● INSTRUCTIONS TO FOLLOW
Check each line of the material below for the word "screenshot". Say how many lines have it, and nothing else.

● DATA EXTRACTS

--- START ---

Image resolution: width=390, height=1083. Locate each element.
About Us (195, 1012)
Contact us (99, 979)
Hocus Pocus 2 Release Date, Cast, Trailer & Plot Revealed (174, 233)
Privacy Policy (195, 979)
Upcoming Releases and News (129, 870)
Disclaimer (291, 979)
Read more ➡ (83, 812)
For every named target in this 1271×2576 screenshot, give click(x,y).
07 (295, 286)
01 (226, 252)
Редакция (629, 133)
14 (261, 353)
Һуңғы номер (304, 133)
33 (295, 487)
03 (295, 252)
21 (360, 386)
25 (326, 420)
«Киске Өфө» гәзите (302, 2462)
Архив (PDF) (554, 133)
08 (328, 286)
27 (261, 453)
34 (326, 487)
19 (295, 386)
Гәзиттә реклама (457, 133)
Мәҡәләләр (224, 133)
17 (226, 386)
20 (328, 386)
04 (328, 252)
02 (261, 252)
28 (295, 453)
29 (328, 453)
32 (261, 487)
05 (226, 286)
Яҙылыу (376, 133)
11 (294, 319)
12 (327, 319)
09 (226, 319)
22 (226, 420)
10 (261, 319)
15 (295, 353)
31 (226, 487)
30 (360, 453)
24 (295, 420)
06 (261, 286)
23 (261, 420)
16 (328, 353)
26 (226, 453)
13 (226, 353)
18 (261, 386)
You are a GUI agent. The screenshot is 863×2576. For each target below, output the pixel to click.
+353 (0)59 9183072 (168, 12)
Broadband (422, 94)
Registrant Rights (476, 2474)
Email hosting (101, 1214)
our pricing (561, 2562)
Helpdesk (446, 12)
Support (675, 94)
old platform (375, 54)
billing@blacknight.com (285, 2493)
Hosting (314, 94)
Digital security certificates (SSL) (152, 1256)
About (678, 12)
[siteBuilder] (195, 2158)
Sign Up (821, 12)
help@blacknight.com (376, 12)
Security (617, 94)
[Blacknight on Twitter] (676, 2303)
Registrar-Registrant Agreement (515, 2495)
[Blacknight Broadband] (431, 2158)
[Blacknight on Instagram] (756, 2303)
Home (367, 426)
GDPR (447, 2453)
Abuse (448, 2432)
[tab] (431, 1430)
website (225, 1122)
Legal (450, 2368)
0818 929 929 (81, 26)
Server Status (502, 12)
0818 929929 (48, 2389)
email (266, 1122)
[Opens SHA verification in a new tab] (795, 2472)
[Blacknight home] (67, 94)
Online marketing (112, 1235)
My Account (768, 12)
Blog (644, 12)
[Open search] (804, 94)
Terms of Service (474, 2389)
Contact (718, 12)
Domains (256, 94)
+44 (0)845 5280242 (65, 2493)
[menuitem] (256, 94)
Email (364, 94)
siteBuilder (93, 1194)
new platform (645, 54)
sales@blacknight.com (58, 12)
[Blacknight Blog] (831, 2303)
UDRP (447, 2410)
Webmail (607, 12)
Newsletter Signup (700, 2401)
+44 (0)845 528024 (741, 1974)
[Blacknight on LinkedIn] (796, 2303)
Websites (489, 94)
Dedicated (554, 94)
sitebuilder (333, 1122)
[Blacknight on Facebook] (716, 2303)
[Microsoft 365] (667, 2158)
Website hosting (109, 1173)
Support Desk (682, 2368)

--- END ---

● OUTPUT FOR THIS TASK
2